Friday, August 1, 2014




Weak Links in China’s Food Chain


When McDonald’s opened its first restaurant in China in the early 1990s, it did not turn to local suppliers for meat, which most likely would have been cheaper. Instead, it relied on its longtime partner the OSI Group, which had been linked to the fast-food titan ever since Ray Kroc, the McDonald’s founder, in the 1950s tapped the Chicago butcher Otto & Sons to provide consistent, reliable meats to his expanding empire.
 OSI is caught up in a messy, very public food safety scandal in China. A television station there broadcast a program in late July accusing employees in its Shanghai plant of doctoring labels to extend expiration dates on chicken and beef products and showing workers scooping up meat that had fallen on the ground and putting it back on conveyor belts for processing.
OSI said in a statement that what had happened at the Shanghai facility was “terribly wrong” and “completely unacceptable.” The company has reassigned executives in its China operations and started an investigation into the matter. It has also promised to bolster its systems. OSI has reached out to Arrowsight to help improve its processes in China.
We will bear the responsibility of these missteps and will make sure that they never happen again,” OSI said. The company declined to comment further.
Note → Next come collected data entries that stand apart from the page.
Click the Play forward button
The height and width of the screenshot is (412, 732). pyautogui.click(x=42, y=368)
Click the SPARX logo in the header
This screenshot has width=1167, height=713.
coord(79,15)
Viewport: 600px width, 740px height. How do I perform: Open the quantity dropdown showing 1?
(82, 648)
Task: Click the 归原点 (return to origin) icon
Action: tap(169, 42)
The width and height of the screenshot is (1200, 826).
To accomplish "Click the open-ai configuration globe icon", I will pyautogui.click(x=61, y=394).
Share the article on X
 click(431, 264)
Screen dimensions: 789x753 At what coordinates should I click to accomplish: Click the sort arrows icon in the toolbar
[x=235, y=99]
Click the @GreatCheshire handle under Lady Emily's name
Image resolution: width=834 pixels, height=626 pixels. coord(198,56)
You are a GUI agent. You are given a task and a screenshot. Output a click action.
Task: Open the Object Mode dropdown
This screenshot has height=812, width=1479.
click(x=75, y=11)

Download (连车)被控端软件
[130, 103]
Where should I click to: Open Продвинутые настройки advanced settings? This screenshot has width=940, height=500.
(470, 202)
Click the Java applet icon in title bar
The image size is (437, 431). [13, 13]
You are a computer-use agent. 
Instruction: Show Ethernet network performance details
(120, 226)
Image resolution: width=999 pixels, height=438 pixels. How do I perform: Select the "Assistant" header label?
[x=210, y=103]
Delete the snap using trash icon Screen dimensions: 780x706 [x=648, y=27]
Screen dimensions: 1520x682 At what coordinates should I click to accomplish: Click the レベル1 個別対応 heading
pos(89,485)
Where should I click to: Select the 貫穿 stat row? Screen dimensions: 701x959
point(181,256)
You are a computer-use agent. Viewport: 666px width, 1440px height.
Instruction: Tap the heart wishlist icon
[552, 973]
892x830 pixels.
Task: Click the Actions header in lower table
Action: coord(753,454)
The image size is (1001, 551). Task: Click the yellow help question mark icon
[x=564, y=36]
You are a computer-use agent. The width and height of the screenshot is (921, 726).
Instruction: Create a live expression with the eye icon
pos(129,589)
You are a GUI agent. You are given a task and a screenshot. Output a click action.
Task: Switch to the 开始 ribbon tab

The average Chinese factory worker comes from someplace where food has likely been scarce and picking up a piece of meat that has dropped on the floor and eating would not be unusual — it’s not unusual for us to drop food on the floor and anyway eat it,” said Andy Tsay, a professor of operations management at Santa Clara University who was one of the authors of a paper on recalls of Chinese made products in 2007.